Martine, de Noisy-le-Sec (Seine-Saint-Denis), a aussi rejoint la procédure. "C’était avec une Mégane achetée neuve en 2013 chez un concessionnaire Renault. En partant en province, alors qu’il y avait 2 000 km au compteur, le voyant de l’huile s’est allumé. On est allé dans un garage Renault où on nous a remis de l’huile, en nous disant de ne pas s’inquiéter. Le problème s’est répété tous les 2000 km, et à 20 000 au compteur, il y a eu la panne. Chez Renault, on nous a changé le joint de culasse."
"Ils n’ont jamais voulu changé le moteur ou la voiture, dans laquelle on avait investi 20 000 euros. A 30 000 km, rebelote : des fuites d’huile. Cette fois-ci, on nous a dit qu’il s’agissait de fuites d’eau et on nous a changé la pompe. A 40 000 km, encore des fuites d’huile. Un autre mécano nous a alors expliqué qu’il s’agissait bien d’un problème moteur, et qu’il allait péter. A 60 000 km, la voiture est invendable. Et ça nous a coûté un fric fou, on est dégoûté. On nous a pris pour des idiots."
"Renault connaît depuis longtemps le problème"

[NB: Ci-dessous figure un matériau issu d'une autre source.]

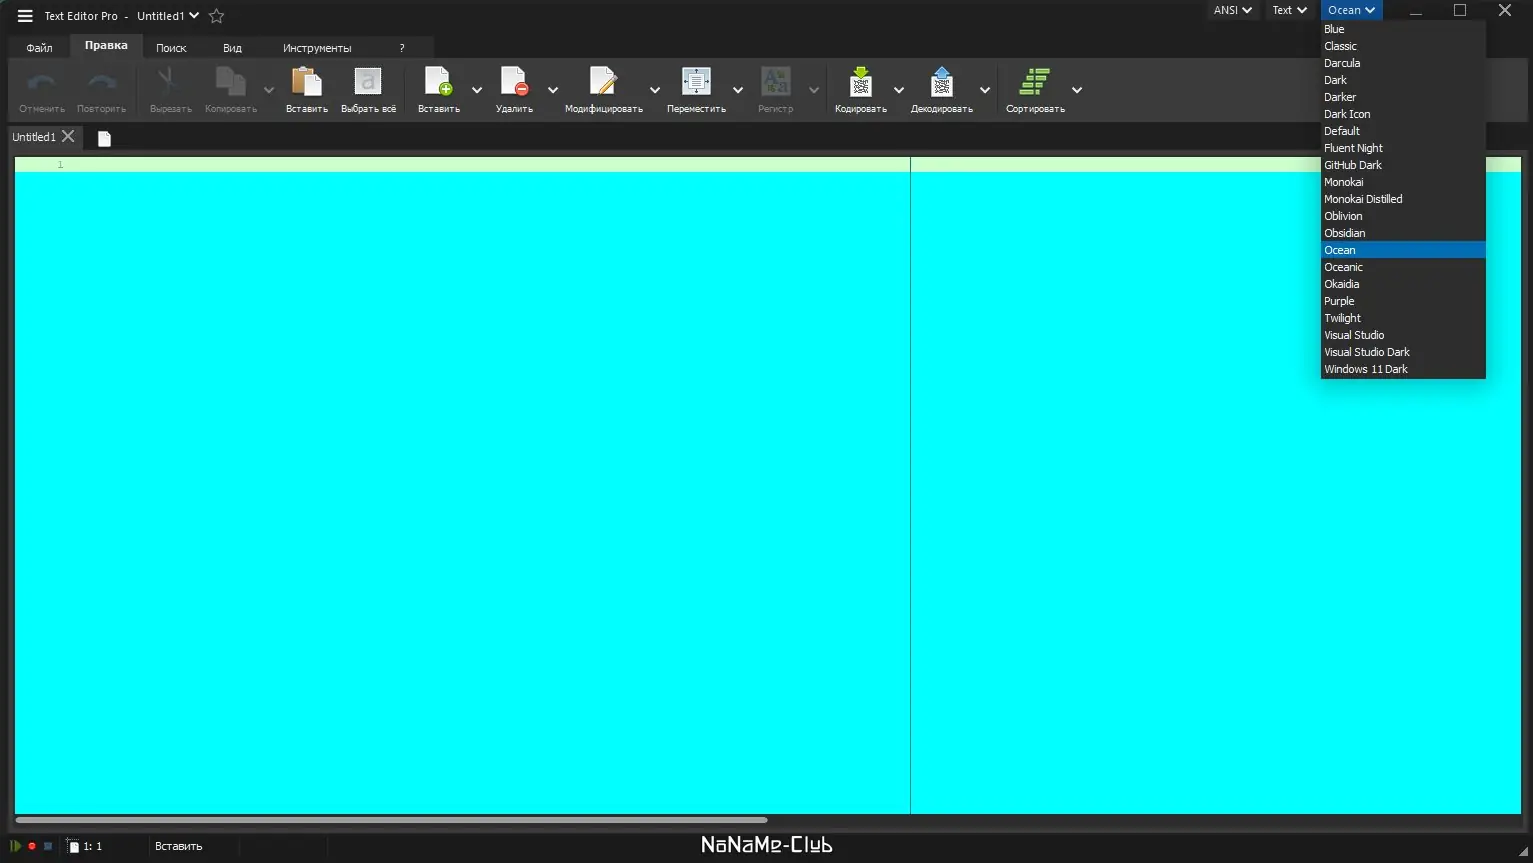The height and width of the screenshot is (863, 1533).
Task: Select the Ocean highlighted theme option
Action: [1340, 249]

Au total, 400 000 unités du moteur en question ont été fabriquées de 2012 à 2016, d’après Me Christophe Lèguevaques, qui défend les automobilistes dans le cadre de l’action collective lancée en début d’année. "Des véhicules sont encore aujourd’hui vendus sur le marché de l’occasion alors que Renault connaît depuis longtemps le problème", déplore-t-il. Le conseil, qui examine en ce moment avec quatre collègues les pièces envoyées par ses clients, demande le rappel des voitures concernées, en raison de leur dangerosité potentielle. D’après des notes internes consultées par UFC-Que Choisir, qui a alerté sur le sujet dès 2019, Renault était au courant des problèmes depuis 2015.
Me Christophe Lèguevaques explique qu’une lettre de mise en demeure doit être envoyée cette semaine à Renault : "S’ils veulent discuter, on entre en phase de négociation. Sinon, il peut y avoir une phase de référé probatoire sous contrôle du juge, pour demander la communication d’un certain nombre de documents." D’autres procédures pourraient alors suivre vers la fin d’année, "pour saisir les juridictions compétentes et sanctionner le comportement abusif voire délictueux de Renault". "On parle de vices cachés. Et, en fonction des éléments qu’on va obtenir, ça peut aller jusqu’à de la tromperie", indique l’avocat.
De son côté, Renault affirme avoir "pris en charge totalement ou partiellement plus de 90% des cas identifiés" via son réseau de distribution et son service après-vente. 133 000 véhicules sont concernés en France selon la marque, "et moins de 10% ont rencontré un phénomène de surconsommation d'huile". Renault explique gérer la situation "au cas par cas" : "On fait un diagnostic, et on le traite de manière individualisée. Il n’y a pas de rappel, ça ne touche pas un organe de sécurité." La marque précise que le programme de prise en charge est toujours ouvert.
Alors que Renault ne parle pas de problème systémique, Me Christophe Lèguevaques dénonce une "politique de déni" : "Renault a tout intérêt à éteindre l’incendie avant qu’il se propage. Mais ils refusent de voir la réalité en face."